Eine Protestbewegung, die während mehrerer Wochen in allen grossen Städten Ägyptens Millionen auf die Strasse brachte, hat vor einem Jahr und vier Monaten das Staatsoberhaupt des Nillandes aus dem Amt befördert und anschliessend hinter Schloss und Riegel gebracht. Von 1981 bis 2011 hatte die Herrschaft des Regimes von Muhammad Hosni El Sayed Mubarak gedauert, 30 Jahre des Ausnahmezustandes, ein Regime unter Kriegsrecht.

Der gestürzte, todkranke Präsident, 1973 im letzten Krieg gegen Israel gefeierter Kommandant der Luftwaffe und von seinem Vorgänger Sadat zum Air Chief Marshall befördert, war wie seine Vorgänger Oberbefehlshaber der Streitkräfte. Zwei Tage vor seinem Rücktritt trat unter Hosni Mubaraks Vorsitz Ägyptens Oberster Rat der Streitkräfte zusammen. In dessen Hände legte er am 11. Februar letzten Jahres die Staatsgeschäfte.

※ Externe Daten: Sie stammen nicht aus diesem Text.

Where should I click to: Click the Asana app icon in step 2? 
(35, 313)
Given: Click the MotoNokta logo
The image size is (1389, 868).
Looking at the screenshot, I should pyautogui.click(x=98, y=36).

Im folgenden Monat legte der Militärrat dem ägyptischen Volk ein Verfassungsreferendum vor, dessen Annahme Ägyptens erste Wahl eines Parlaments im freien Parteienwettstreit ermöglichte. Nachdem ein Verfassungsgericht, besetzt noch durch Ernennungen Mubaraks, das Wahlverfahren für nicht verfassungskonform erklärt hatte, wurden die vom 28. November bis zum 10. Januar gewählten 508 Abgeordneten letzte Woche wieder nach Hause geschickt.

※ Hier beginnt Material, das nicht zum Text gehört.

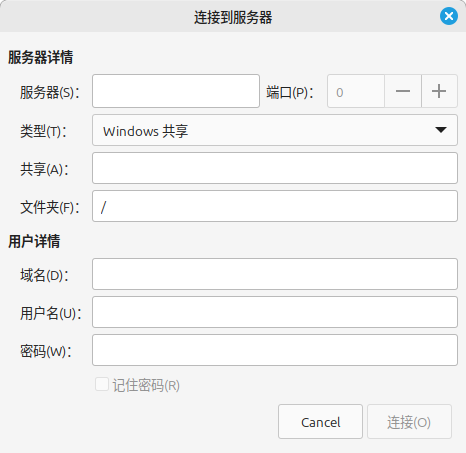
Task: Click the plus icon beside the port field
Action: tap(439, 91)
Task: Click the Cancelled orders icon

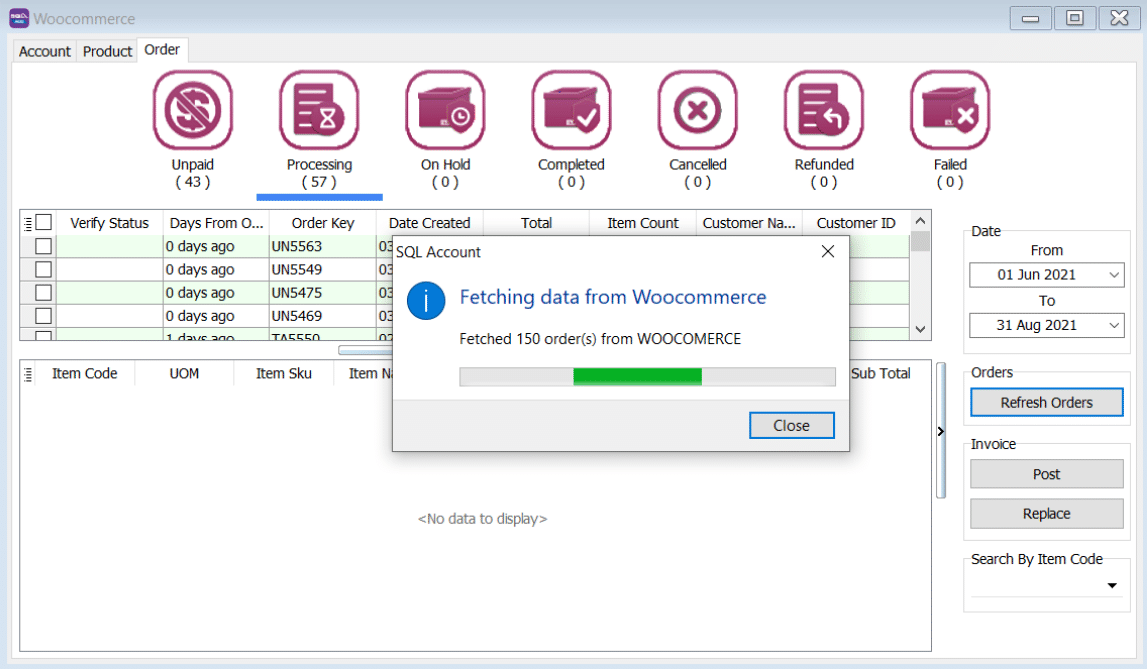Action: (x=697, y=111)
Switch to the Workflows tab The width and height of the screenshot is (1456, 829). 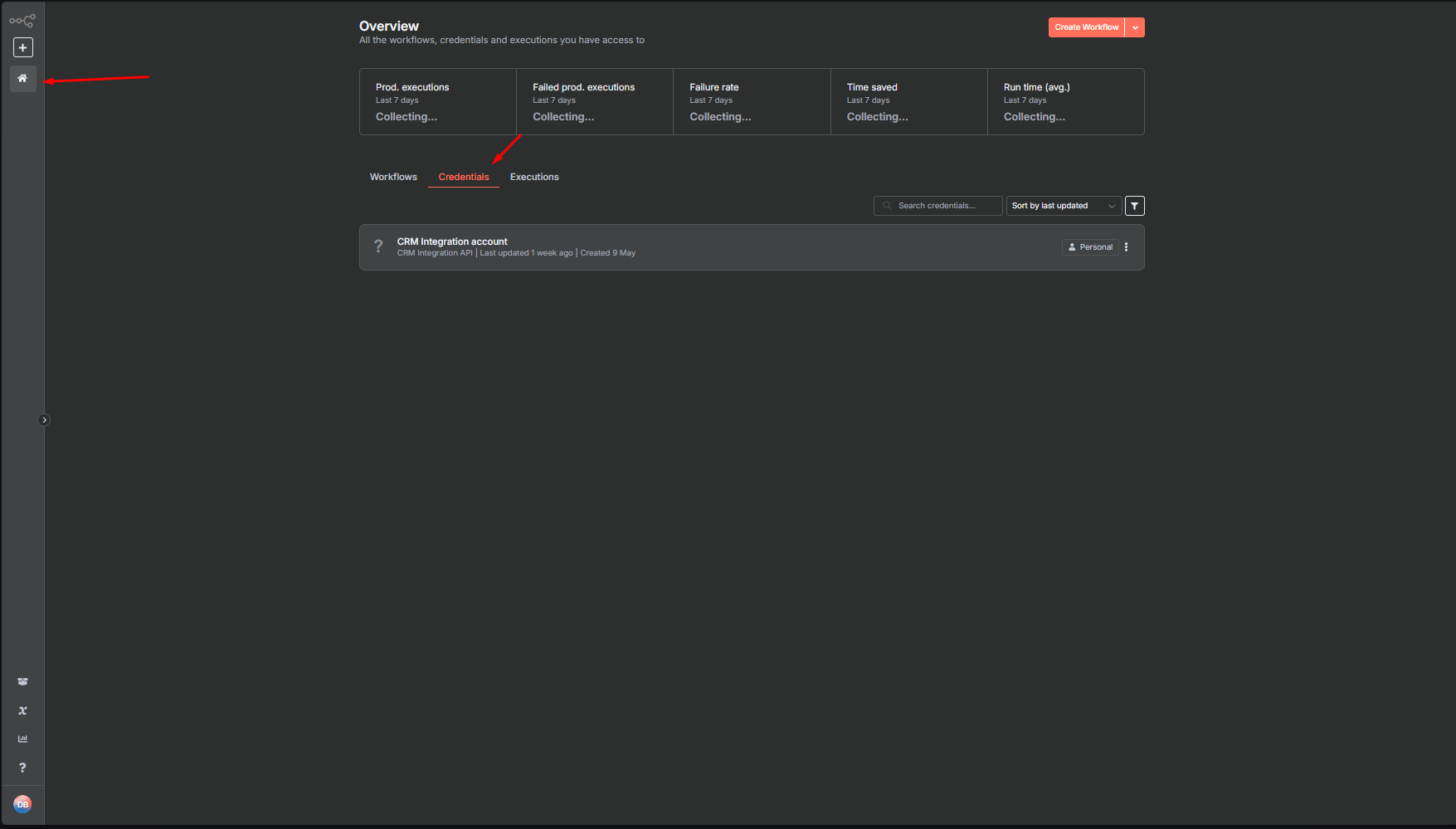click(393, 177)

Vergangenen Sonntag, am Tag von Ägyptens erster kompetitiver Präsidentschaftswahl, gab sich der Militärrat per Dekret Budgethoheit und erweiterte legislative Befugnisse, die einer Rückkehr zu Mubaraks dreissigjährigem Kriegsrecht gleichkommen. Während die Militärjunta weiterhin eine Übergabe der Macht an den gewählten zivilen Staatschef per Ende dieses Monats verspricht, erklärt ein Jurist ihres beratenden Beirats, dieser werde das Amt ohnehin nur interimistisch besetzen können, bis eine neue Verfassung in Kraft sei.

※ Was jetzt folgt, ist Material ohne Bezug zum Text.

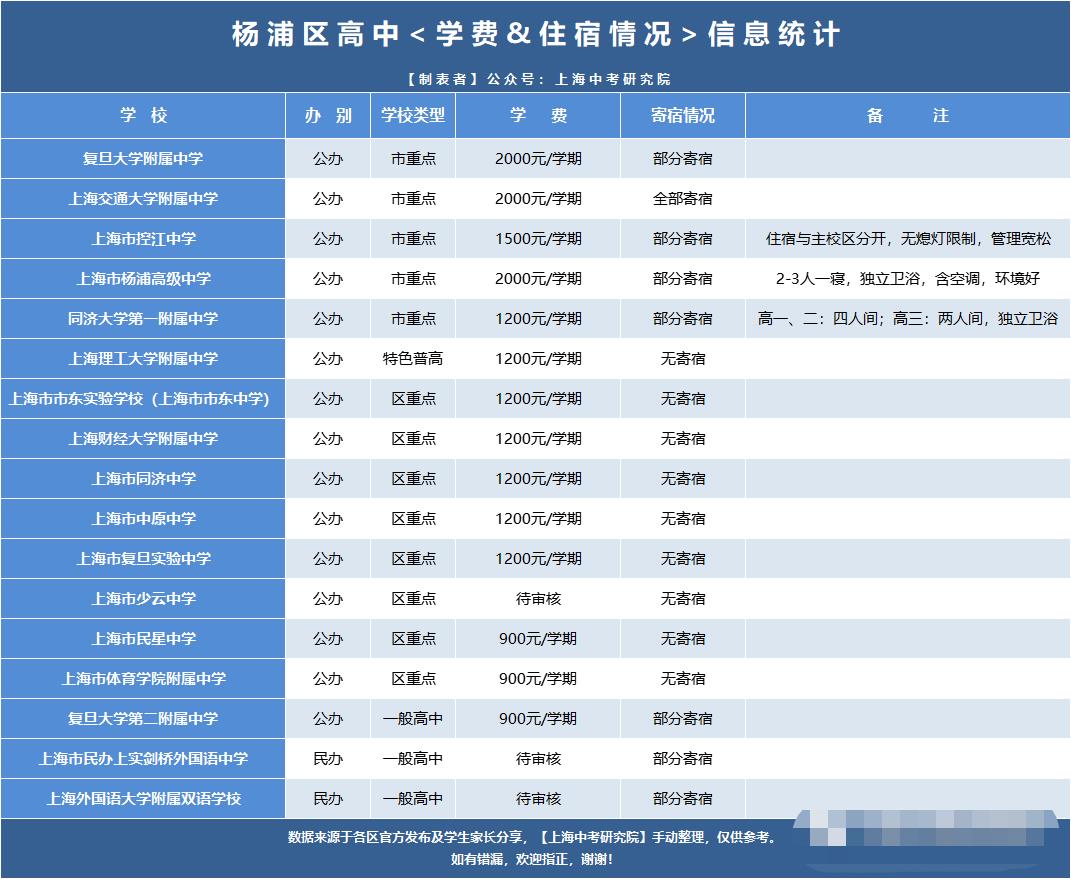This screenshot has width=1071, height=879.
Task: Click the 寄宿情况 column header
Action: pyautogui.click(x=683, y=116)
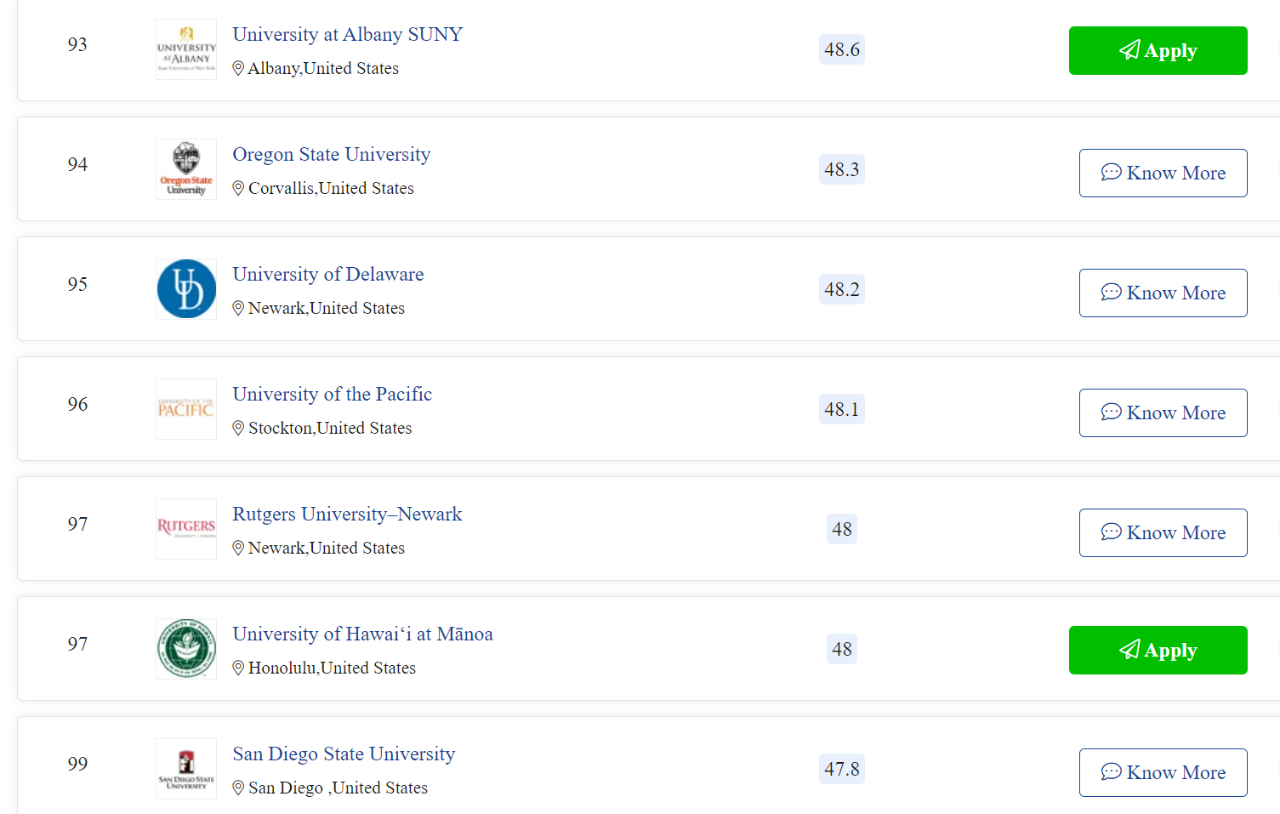Open the Rutgers University–Newark title link
The image size is (1280, 814).
tap(347, 514)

Für deren Erarbeitung haben die 100 Köpfe der verfassunggebenden Versammlung, die seit Anfang Monat endlich steht, eine Frist von sechs Monaten. Dies soll demnach auch die Amtszeit des neu gewählten Staatsoberhauptes sein. Unerfindlich ist, worin überhaupt die Macht des Wahlsiegers bestehen sollte. Spitze Zungen in Ägypten vergleichen sie mit jener von Queen Elizabeth II.

Das Resultat war nahezu halb und halb: Die Hälfte der Wähler stimmte für Mohammed Morsi und die Muslimbrüder, die andere sicher entschlossen gegen diese und weit weniger für Ahmed Shafik oder das alte Regime, das er repräsentiert. Erklärtermassen wird der Staatschef, anders als seine Vorgänger, nicht Oberbefehlshaber der Streitkräfte sein, die weiterhin nur dem eigenen Kommando unterstehen werden. Die Meinung, zu irgendeinem Zeitpunkt habe irgendein Teil der Macht im ägyptischen Staat woanders als bei ihnen gelegen, wäre sowieso vollständig irrig.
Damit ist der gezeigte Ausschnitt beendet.